→ Records provided:
──────────────────────────────

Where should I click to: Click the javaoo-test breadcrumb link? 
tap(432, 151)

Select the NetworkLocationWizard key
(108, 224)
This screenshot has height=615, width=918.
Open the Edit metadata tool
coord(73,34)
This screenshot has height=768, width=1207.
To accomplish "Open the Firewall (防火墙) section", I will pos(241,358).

──────────────────────────────

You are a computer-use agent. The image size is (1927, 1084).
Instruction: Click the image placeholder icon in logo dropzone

──────────────────────────────

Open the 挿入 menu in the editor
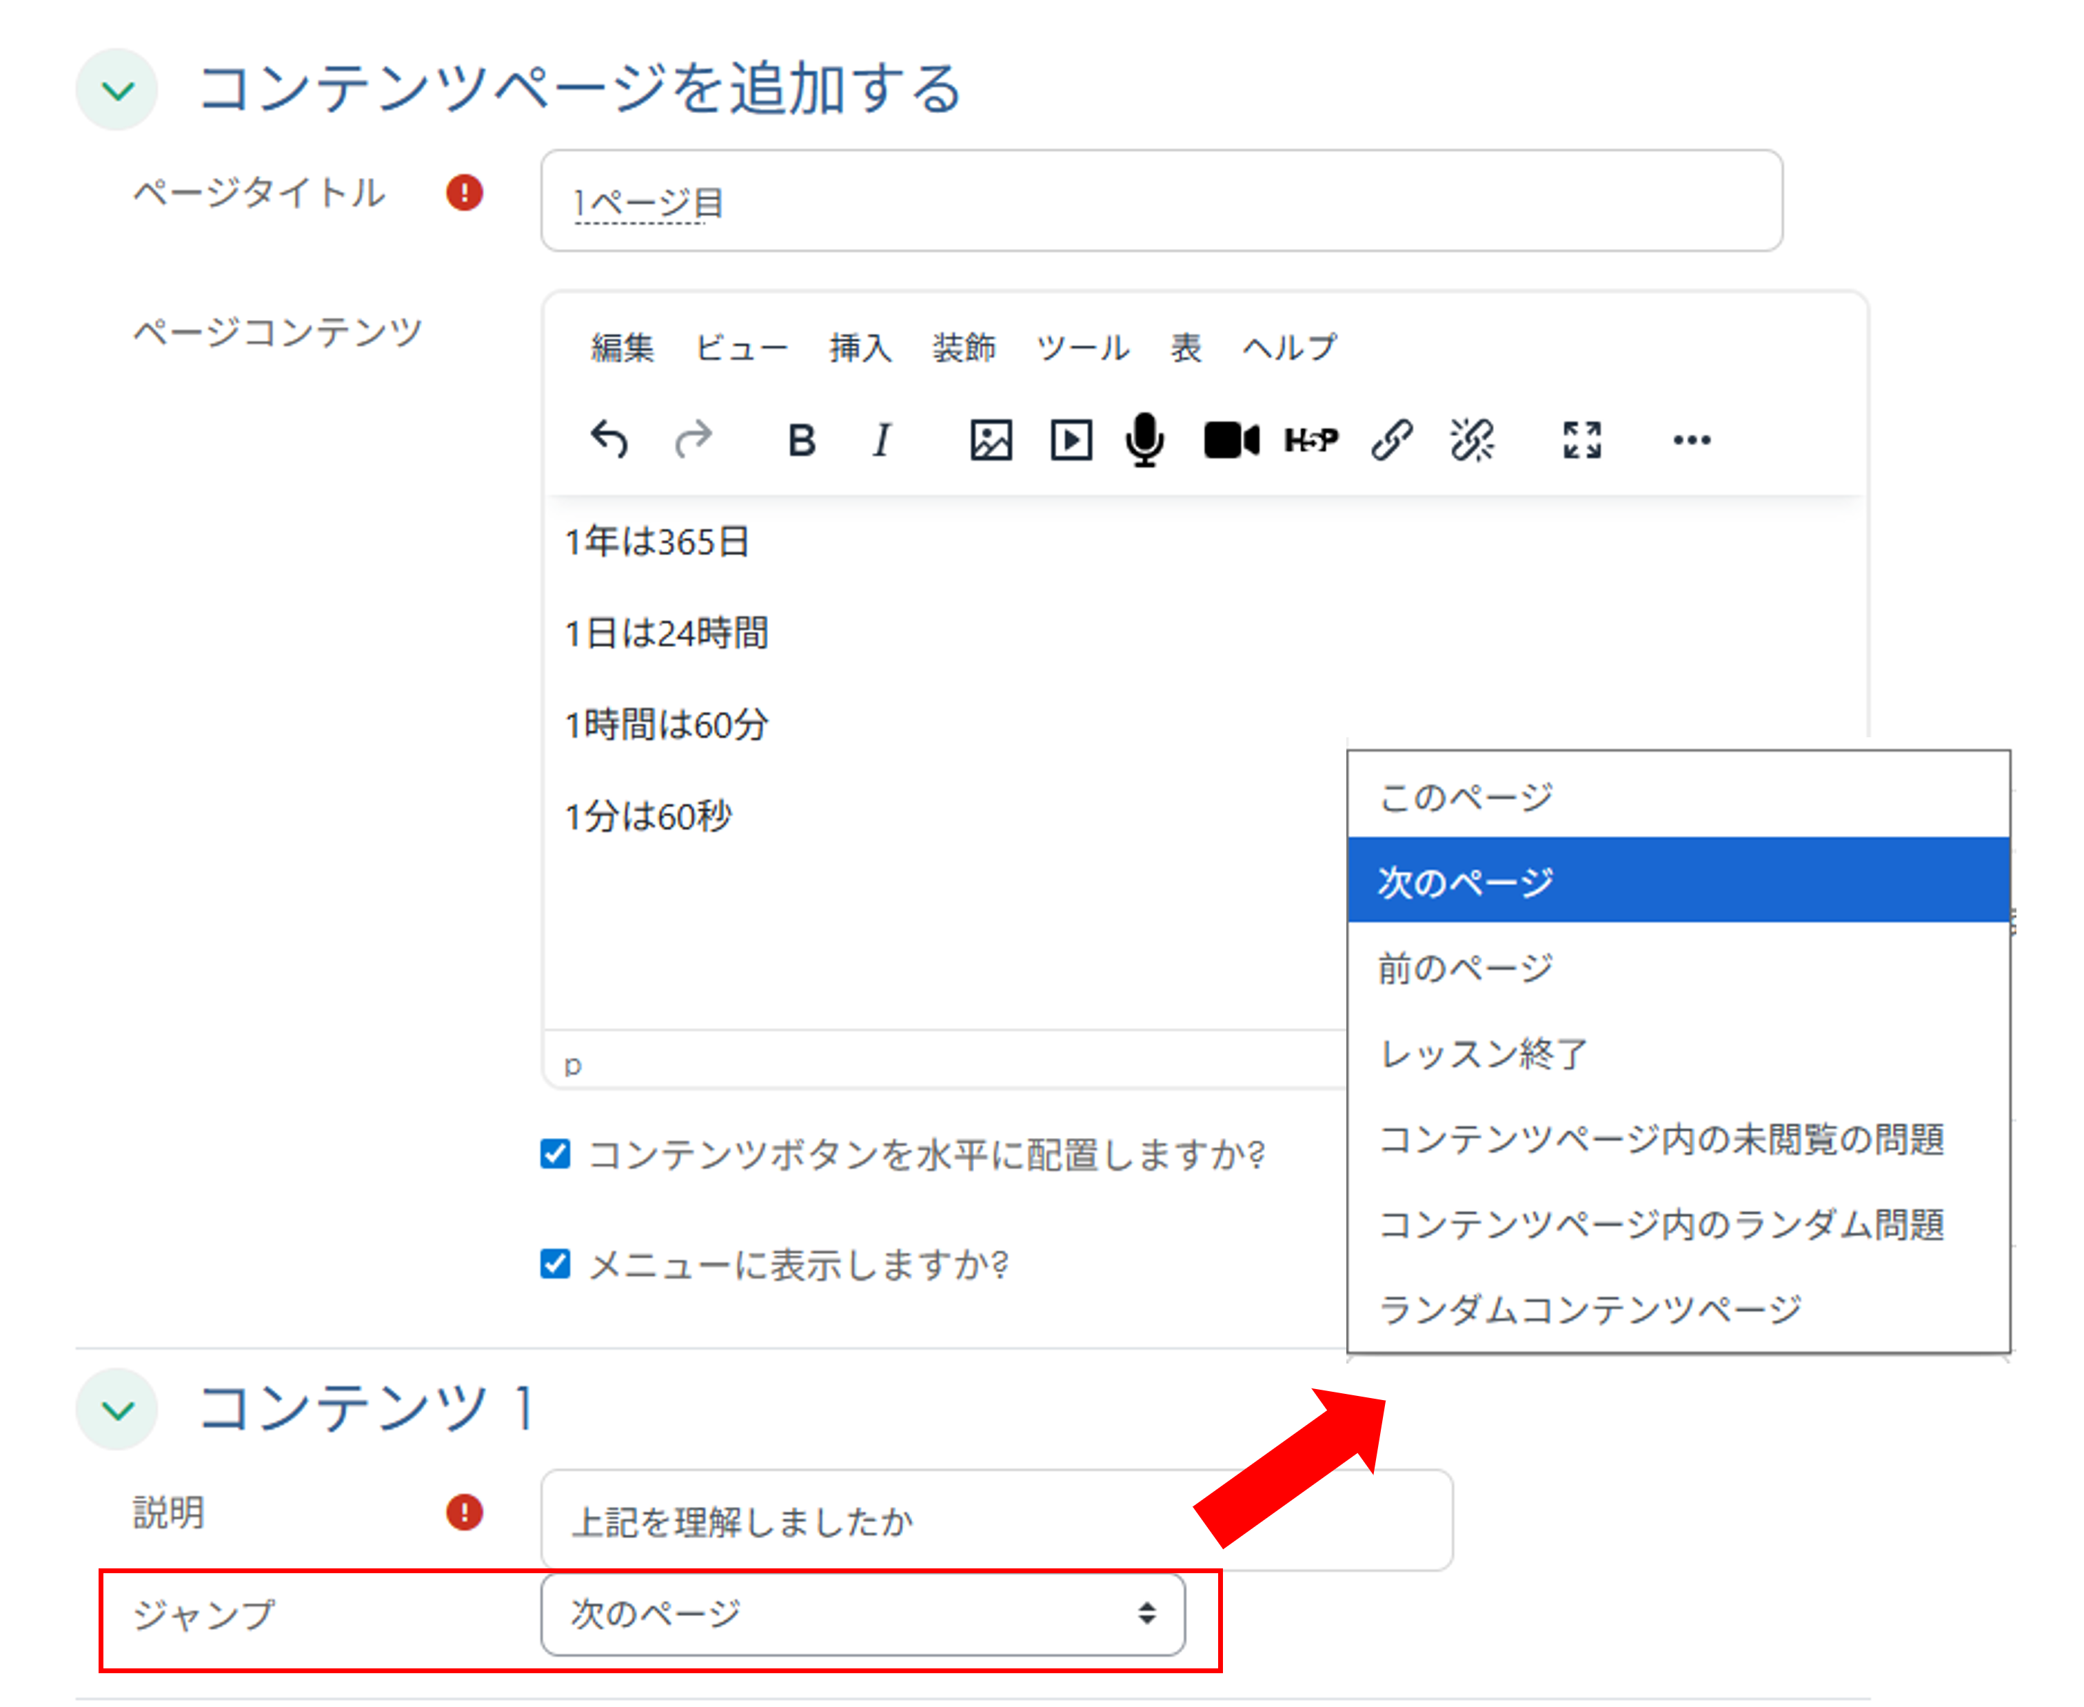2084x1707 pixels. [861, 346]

──────────────────────────────

→ Exercise instructions:
Please count the lines in the data that include the word "height" and report the number by itself.

→ Expected answer:
2